There is a horrid word advertisers are trying to make us say these days–“shooties”. “Little” or “ankle” boots wouldn’t do? But I suppose they assume that teens and 20-somethings have such a tenuous grip on the English language that you can convince them to say anything, especially if it’s the name of of something to place on one’s body.  Because, to utter that peculiar name while pointing at someone else wearing the item is important too.  “Oh my God, she wore her ______ to volleyball practice!”

A couple of years ago I stunned my fashion-conscious middle-schooler (she was then at the bossier end of the elementary grades) by showing her the ankle-high cowboy-boot-shoes I wore when living as a single professional in a state far to the south and west of here–in another life, really. “Whose are those?”–I’ve gotten used to this response to the few remnants of pre-motherhood still to be found in my closet. This week I gave my cowboy (cowgirl) ankle boots the final tryout–nope, my feet will never be that size again. A little due to rainstorm shrinkage on the boots themselves–the streets of that arid state really flow deep when a sudden thunderstorm comes–and a lot due to the burdens of childbearing and child-carrying, my feet are permanently bigger and flatter now.  There is no hope that I could even walk a few steps in these wishful allusions to (for me) an exotic lifestyle.

When I could wear them, so long ago, I loved them because they gave an edge–and a pointy toe–to my extremely bookish life.  The word “shooties” didn’t exist, thank ye gods, and if anyone had called them by that word, I’m sure I would have stopped wearing them that day, after retorting that, yes, they were cowboy boots of a sort but that the steel-capped beak did not, in fact, shoot bullets.  Except figurative ones at such awful little compromises.  You may be wearing part of a boot that might be warping your foot slightly, and enjoying it, but calling it by a name that tramples over the daily delights of language…makes my toes curl.

Hall Pass

I’m a substitute teacher these days, and usually my students are taller than me.  But yesterday I was at the elementary school, and a second grader with shiny brown eyes took a little something out of his pocket during morning round-up, and excitedly declared “I found a coconut on my way to school today!” In his small, sweaty, palm was a triangular piece of dark coconut shell. I agreed that it was a wonderful find indeed, for a humid September morning. Then, I remembered “curriculum”–“Do you think that grew around here, in Maine?” Several kids articulated their more or less completed thoughts– no, coconuts grow far away, in warm places. I joked with the boy who brought it, that since *I* was born far away in a warm place, that this bit of coconut shell could be used as a hall pass if anyone needed to leave the classroom I was supervising.

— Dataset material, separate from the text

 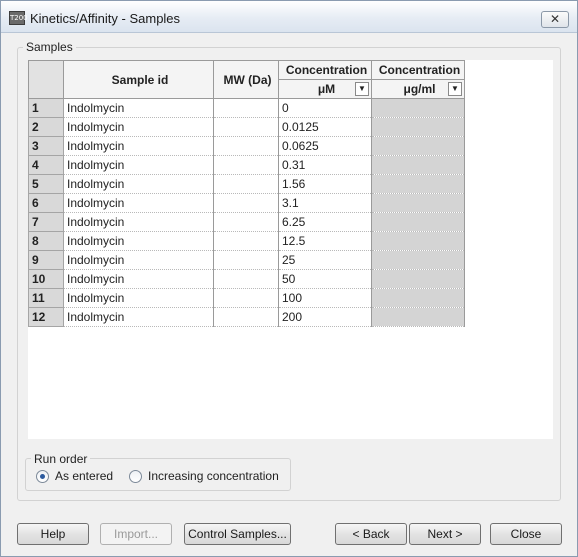 I want to click on table-row: 1 Indolmycin 0, so click(x=246, y=108).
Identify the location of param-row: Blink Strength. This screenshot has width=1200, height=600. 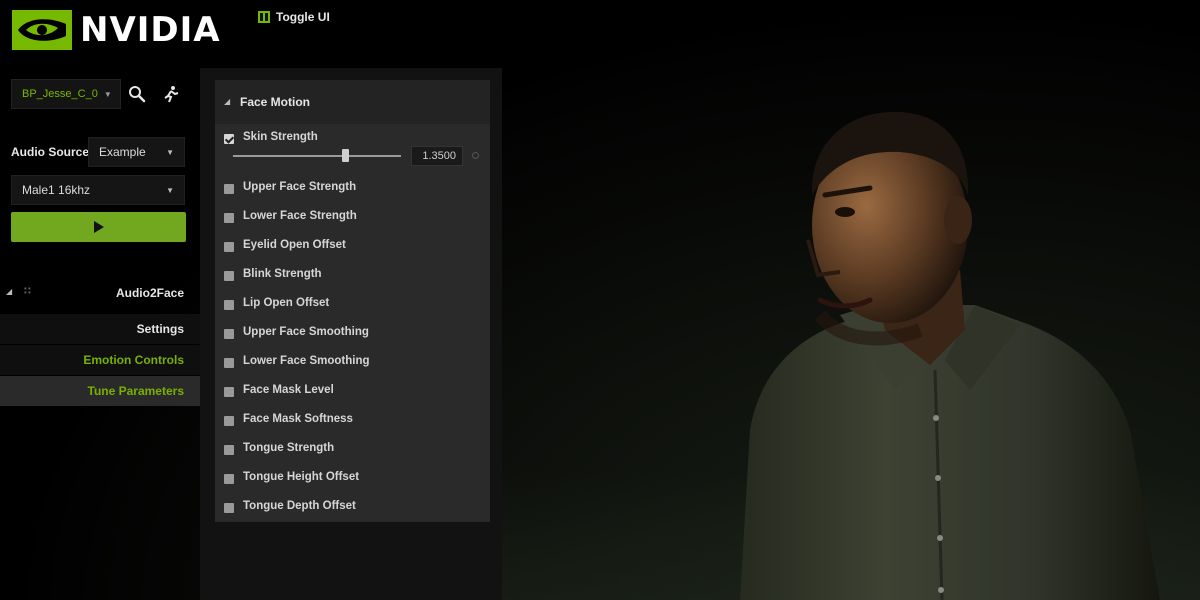
(352, 278).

Then we launched into the day’s lessons and activities–sitting around the story-mat (which turns out to be the math-mat as well), or sitting at our small tables in small colorful chairs:  listening to Jack Prelutsky’s poetry, opening apple juice boxes, chasing and then (finally, because they were so excited and upset and carrying it out on a piece of paper did not work at ALL) sending a rather large spider on to its next reincarnation with a dainty pink plastic clog; also handling and washing little rocks of three different colors, giving pep talks to our little blue math calculators, and so on. The day did indeed fly by, as the notes from the classroom teacher promised it would. Most of the kids took the time to give me high fives when they left in batches to catch their well-spaced out buses.

A day later, emptying out my pockets, I found the little triangle of coconut shell.  The boy with the shining brown eyes– the same little guy, who during morning Science Time, had demonstrated a “tough” stance with one hand on a hip and helped me to explain the difference between /tuff/ the volcanic rock and being tough–had given me my “hall-pass”, to keep, at the end of the day.  In the flurry of goodbyes after the bell rang, I hadn’t taken much note of it.  At home, nursing my aching feet (a second-grade teacher doesn’t sit much), I had forgotten about it altogether, until this morning when I went flouncing about the house picking up laundry.